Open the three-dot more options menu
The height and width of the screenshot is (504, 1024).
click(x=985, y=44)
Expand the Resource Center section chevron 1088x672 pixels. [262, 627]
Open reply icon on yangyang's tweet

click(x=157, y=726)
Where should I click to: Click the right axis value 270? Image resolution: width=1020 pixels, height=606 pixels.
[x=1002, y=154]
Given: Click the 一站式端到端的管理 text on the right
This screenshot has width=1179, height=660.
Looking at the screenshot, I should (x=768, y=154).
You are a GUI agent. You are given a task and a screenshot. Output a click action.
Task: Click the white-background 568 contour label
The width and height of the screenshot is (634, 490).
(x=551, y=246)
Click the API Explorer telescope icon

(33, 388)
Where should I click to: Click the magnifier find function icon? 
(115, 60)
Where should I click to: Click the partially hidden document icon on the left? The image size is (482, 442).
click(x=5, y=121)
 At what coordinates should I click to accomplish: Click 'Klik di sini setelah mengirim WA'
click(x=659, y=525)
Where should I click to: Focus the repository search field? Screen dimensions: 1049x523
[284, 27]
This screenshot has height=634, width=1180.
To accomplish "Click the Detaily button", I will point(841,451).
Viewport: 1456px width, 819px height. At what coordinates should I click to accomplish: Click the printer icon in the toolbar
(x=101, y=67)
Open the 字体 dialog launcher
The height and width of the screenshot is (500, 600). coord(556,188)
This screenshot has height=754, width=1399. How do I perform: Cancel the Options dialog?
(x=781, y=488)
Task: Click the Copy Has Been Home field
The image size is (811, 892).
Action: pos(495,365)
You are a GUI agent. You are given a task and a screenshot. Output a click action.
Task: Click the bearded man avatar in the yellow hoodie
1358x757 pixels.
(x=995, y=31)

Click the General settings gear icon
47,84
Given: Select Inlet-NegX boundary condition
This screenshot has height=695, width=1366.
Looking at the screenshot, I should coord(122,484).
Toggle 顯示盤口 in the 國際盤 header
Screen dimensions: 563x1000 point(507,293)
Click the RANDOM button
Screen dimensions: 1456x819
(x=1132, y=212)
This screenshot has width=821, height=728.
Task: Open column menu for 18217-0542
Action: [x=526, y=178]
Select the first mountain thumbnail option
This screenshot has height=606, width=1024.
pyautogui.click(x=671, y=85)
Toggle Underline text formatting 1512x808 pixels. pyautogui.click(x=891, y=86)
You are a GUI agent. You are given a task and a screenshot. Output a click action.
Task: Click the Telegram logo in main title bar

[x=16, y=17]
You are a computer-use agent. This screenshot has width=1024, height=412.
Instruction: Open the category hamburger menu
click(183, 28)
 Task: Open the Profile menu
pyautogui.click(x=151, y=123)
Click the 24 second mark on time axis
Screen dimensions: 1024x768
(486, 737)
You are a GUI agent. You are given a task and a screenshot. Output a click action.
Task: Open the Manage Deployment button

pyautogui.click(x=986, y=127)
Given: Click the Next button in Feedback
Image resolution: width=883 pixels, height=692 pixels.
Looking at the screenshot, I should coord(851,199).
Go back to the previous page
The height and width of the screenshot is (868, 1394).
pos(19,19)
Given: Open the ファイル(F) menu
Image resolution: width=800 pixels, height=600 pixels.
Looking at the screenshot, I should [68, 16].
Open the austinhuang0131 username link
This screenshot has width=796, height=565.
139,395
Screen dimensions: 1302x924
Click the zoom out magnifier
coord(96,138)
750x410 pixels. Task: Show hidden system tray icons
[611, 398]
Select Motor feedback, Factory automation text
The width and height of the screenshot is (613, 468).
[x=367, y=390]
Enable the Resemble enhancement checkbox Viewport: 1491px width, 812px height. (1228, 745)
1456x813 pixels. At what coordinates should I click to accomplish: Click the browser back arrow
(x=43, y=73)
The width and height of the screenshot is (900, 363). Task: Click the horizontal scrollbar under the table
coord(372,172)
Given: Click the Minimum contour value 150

- [Stated goal] Copy out all of the records above, line for line, without changing anything.

- [Exercise solution]
Open the three-dot more options menu
The height and width of the screenshot is (504, 1024).
click(x=985, y=44)
Expand the Resource Center section chevron 1088x672 pixels. [262, 627]
Open reply icon on yangyang's tweet

click(x=157, y=726)
Where should I click to: Click the right axis value 270? Image resolution: width=1020 pixels, height=606 pixels.
[x=1002, y=154]
Given: Click the 一站式端到端的管理 text on the right
This screenshot has width=1179, height=660.
Looking at the screenshot, I should (x=768, y=154).
You are a GUI agent. You are given a task and a screenshot. Output a click action.
Task: Click the white-background 568 contour label
The width and height of the screenshot is (634, 490).
(x=551, y=246)
Click the API Explorer telescope icon

(33, 388)
Where should I click to: Click the magnifier find function icon? 
(115, 60)
Where should I click to: Click the partially hidden document icon on the left? The image size is (482, 442).
click(x=5, y=121)
 At what coordinates should I click to accomplish: Click 'Klik di sini setelah mengirim WA'
click(x=659, y=525)
Where should I click to: Focus the repository search field? Screen dimensions: 1049x523
[284, 27]
This screenshot has height=634, width=1180.
To accomplish "Click the Detaily button", I will point(841,451).
Viewport: 1456px width, 819px height. At what coordinates should I click to accomplish: Click the printer icon in the toolbar
(x=101, y=67)
Open the 字体 dialog launcher
The height and width of the screenshot is (500, 600). coord(556,188)
This screenshot has height=754, width=1399. How do I perform: Cancel the Options dialog?
(x=781, y=488)
Task: Click the Copy Has Been Home field
The image size is (811, 892).
Action: pos(495,365)
You are a GUI agent. You are given a task and a screenshot. Output a click action.
Task: Click the bearded man avatar in the yellow hoodie
1358x757 pixels.
(x=995, y=31)

Click the General settings gear icon
47,84
Given: Select Inlet-NegX boundary condition
This screenshot has height=695, width=1366.
Looking at the screenshot, I should coord(122,484).
Toggle 顯示盤口 in the 國際盤 header
Screen dimensions: 563x1000 point(507,293)
Click the RANDOM button
Screen dimensions: 1456x819
(x=1132, y=212)
This screenshot has width=821, height=728.
Task: Open column menu for 18217-0542
Action: [x=526, y=178]
Select the first mountain thumbnail option
This screenshot has height=606, width=1024.
pyautogui.click(x=671, y=85)
Toggle Underline text formatting 1512x808 pixels. pyautogui.click(x=891, y=86)
You are a GUI agent. You are given a task and a screenshot. Output a click action.
Task: Click the Telegram logo in main title bar

[x=16, y=17]
You are a computer-use agent. This screenshot has width=1024, height=412.
Instruction: Open the category hamburger menu
click(183, 28)
 Task: Open the Profile menu
pyautogui.click(x=151, y=123)
Click the 24 second mark on time axis
Screen dimensions: 1024x768
(486, 737)
You are a GUI agent. You are given a task and a screenshot. Output a click action.
Task: Open the Manage Deployment button

pyautogui.click(x=986, y=127)
Given: Click the Next button in Feedback
Image resolution: width=883 pixels, height=692 pixels.
Looking at the screenshot, I should coord(851,199).
Go back to the previous page
The height and width of the screenshot is (868, 1394).
pos(19,19)
Given: Open the ファイル(F) menu
Image resolution: width=800 pixels, height=600 pixels.
Looking at the screenshot, I should [68, 16].
Open the austinhuang0131 username link
This screenshot has width=796, height=565.
139,395
Screen dimensions: 1302x924
Click the zoom out magnifier
coord(96,138)
750x410 pixels. Task: Show hidden system tray icons
[611, 398]
Select Motor feedback, Factory automation text
The width and height of the screenshot is (613, 468).
[x=367, y=390]
Enable the Resemble enhancement checkbox Viewport: 1491px width, 812px height. (1228, 745)
1456x813 pixels. At what coordinates should I click to accomplish: Click the browser back arrow
(x=43, y=73)
The width and height of the screenshot is (900, 363). Task: Click the horizontal scrollbar under the table
coord(372,172)
Given: Click the Minimum contour value 150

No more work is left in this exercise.